═════ Data in this exercise ═════

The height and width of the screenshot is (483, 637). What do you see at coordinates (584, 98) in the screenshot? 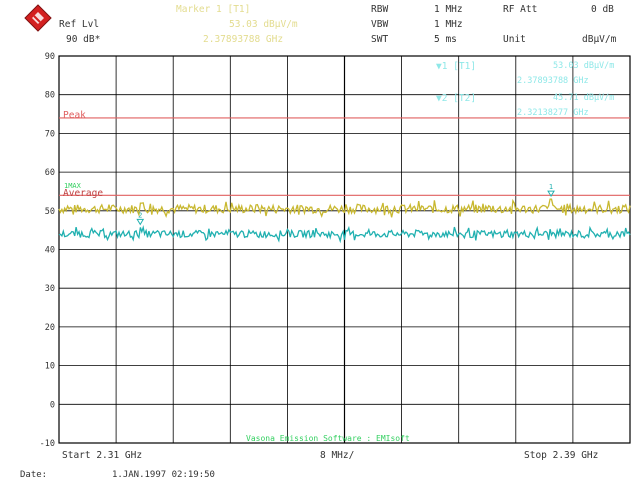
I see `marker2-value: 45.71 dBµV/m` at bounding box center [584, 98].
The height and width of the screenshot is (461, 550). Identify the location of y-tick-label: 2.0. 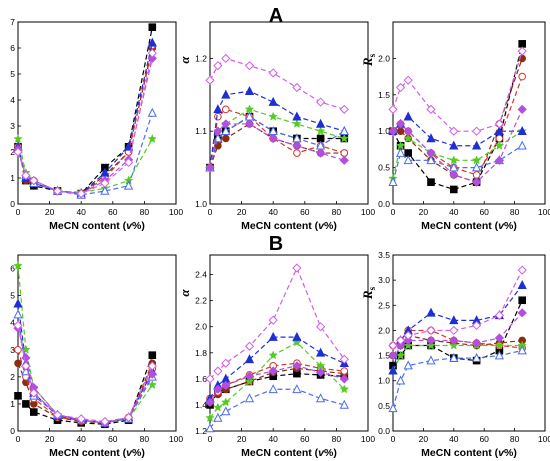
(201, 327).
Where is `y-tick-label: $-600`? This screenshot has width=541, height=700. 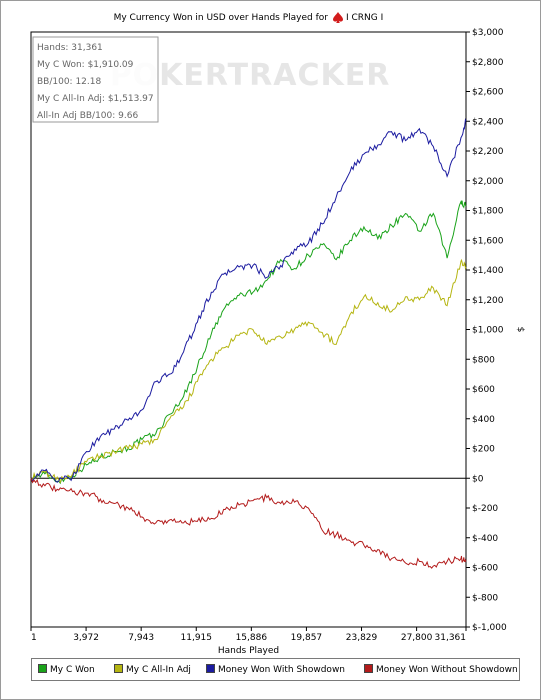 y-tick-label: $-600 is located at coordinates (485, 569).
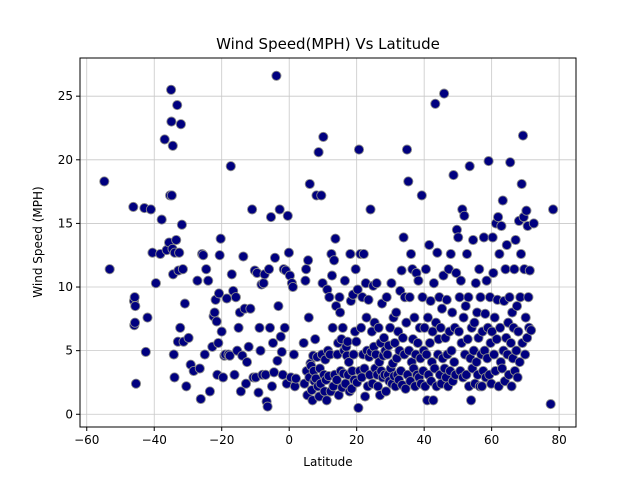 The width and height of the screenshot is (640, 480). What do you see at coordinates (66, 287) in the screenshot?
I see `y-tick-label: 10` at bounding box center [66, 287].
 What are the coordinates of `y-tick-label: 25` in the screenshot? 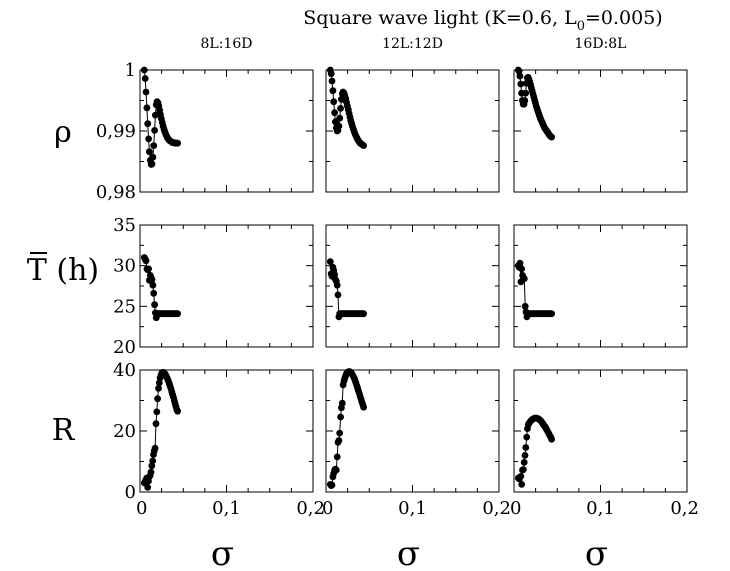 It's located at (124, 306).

═════

Duplicate the listing from its beginning through the line containing "(201, 327).", including both ends. Omit the pictures from your copy.

The height and width of the screenshot is (483, 637). What do you see at coordinates (584, 98) in the screenshot? 
I see `marker2-value: 45.71 dBµV/m` at bounding box center [584, 98].
The height and width of the screenshot is (461, 550). Identify the location of y-tick-label: 2.0. 
(201, 327).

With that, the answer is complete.